- Get contributor access to target Azure tenant and subscription from your cloud admin team
- Get contributor+userAccessAdministor or owner access to target managed identity from your cloud admin team
- Get contributor access to ISAaC GitHub repository from MobiLab ISAaC team
Fork the ISAaC GitHub repository in your own GitHub workspace Note: Your organization should compliant with GitHub as valid software
Go to Microsoft Azure → Search “managed identity“ in top middle search box → Click the target managed identity → click “federated credentials (preview)“ in the left pane → Click “Add credentials”

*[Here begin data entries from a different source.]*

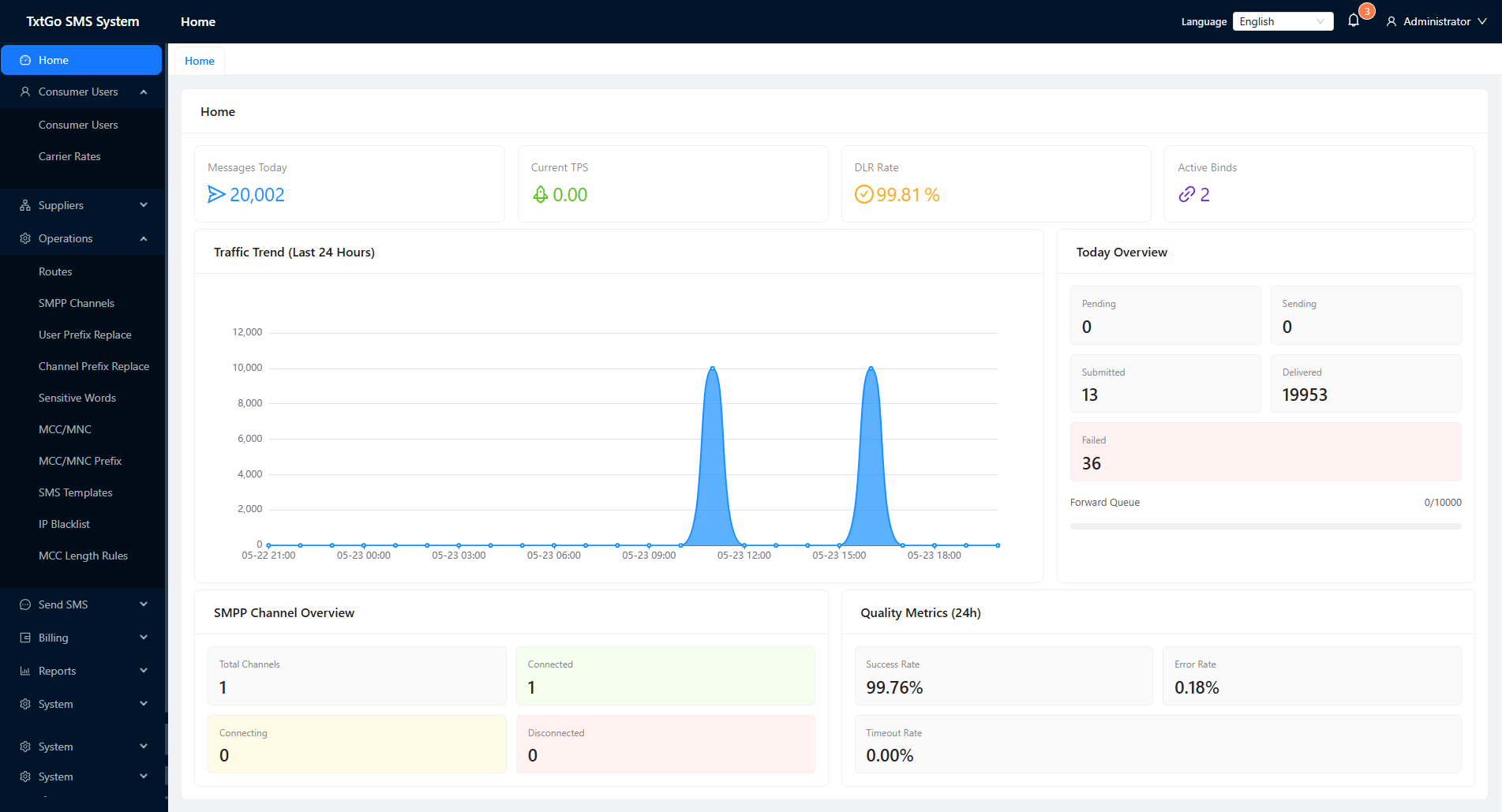This screenshot has height=812, width=1502.
Task: Open the Language dropdown
Action: [x=1283, y=21]
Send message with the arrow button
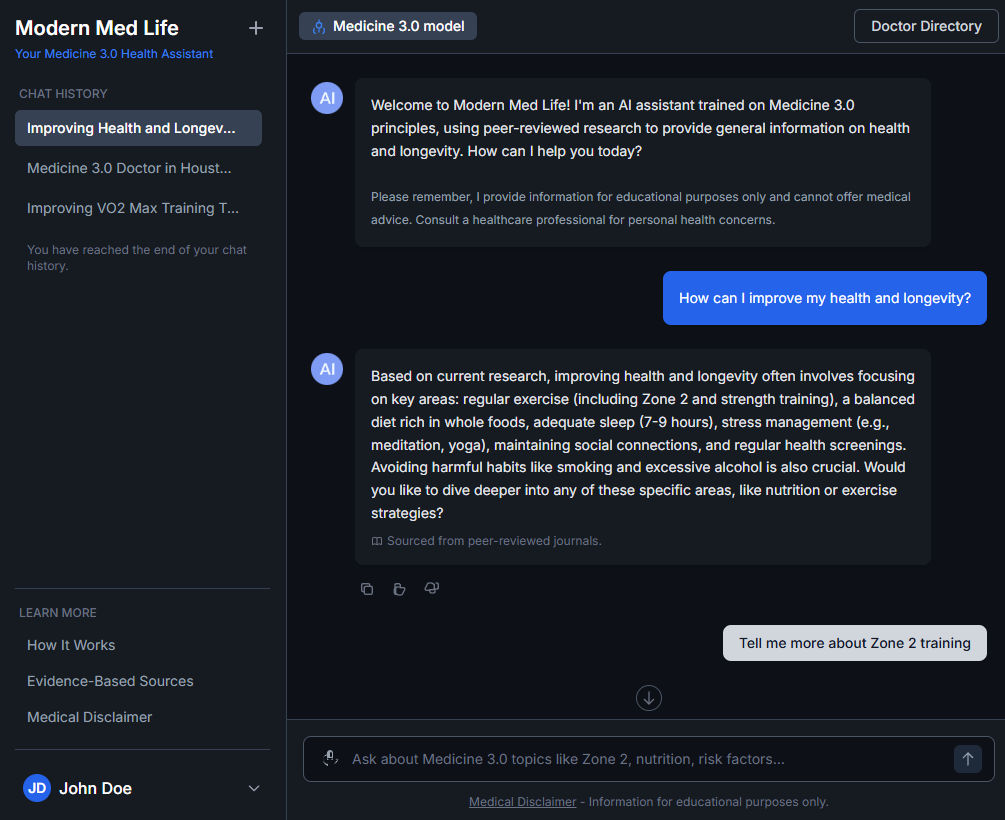This screenshot has height=820, width=1005. [967, 759]
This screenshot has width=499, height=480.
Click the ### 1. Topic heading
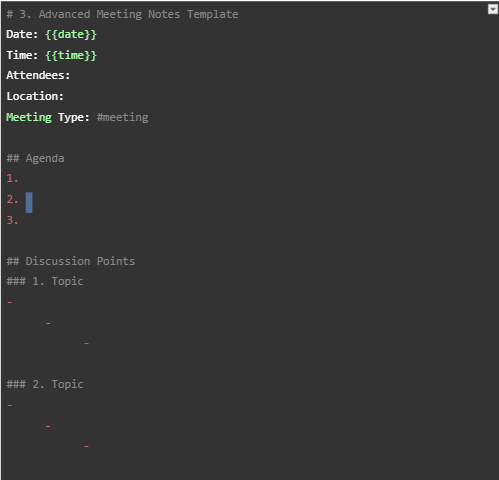45,282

- Federated credential scenario - GitHub Actions deploying Azure Resources
- Organization - Enter your GitHub organization/owner name of your choice
- Repository - Enter the URL of the forked repository from above
- Entity - master
- Name - Enter any name of your choice, make it relevant
Launch the forked GitHub repository → Click “settings” → add the followings secrets one by one with managed identity details
- AZURE_CLIENT_ID
- AZURE_SUBSCRIPTION_ID
- AZURE_TENANT_ID
Reference:
Adjust the different parameters inside common-config.yaml file in your forked GitHub repository as per the description given below and commit it to master branch
---
tenantId: "<input tenant or directory id>"
location: "<input azure region name where azure resources to be created, ex. westeurope>"
locationAbbreviation: "<input standard azure region abbreviation name corresponding to above location, ex. weu>"
environment: "<input environment name, ex. prod>"
workload: "<input workload or short form of team name, ex. ops>"
org: "<input organisation name, ex. mblb>"
tags:
OwnerEmail: "<input owner email id>"
CreationDate: "<input azure resource creation date>"
DeletionDate: "<input azure resource deletion date>"
tfstate:
# Terraform requires a storage account to store the statefile, those info goes here; either you can create new resources or use the existing one
resourceGroupName: "<input desired statefile resource group name or already created one, ex. rg-prod-mlb-iac-westeurope>"
storageAccountName: "<input desired statefile storage account name or already created one, ex. stprodmlbiacopsweu>"
containerName: "<input desired statefile storage account container name or already created one, ex. tfstate>"
key: "<input desired terraform state file name, ex. tf-prod-mlb-iac-weu.tfstate>"
useOidc: true
#------databricks------#
databricksConfig:
sku: "standard"
Note: The new terraform statefile resources will be created by the pipeline automatically based on your desired input
Once the common-config.yaml file has been committed, the pipeline will be triggered automatically in your pipeline; And examine how the pipeline goes and verify the deployed azure infrastructure in your azure subscription, once pipeline successful.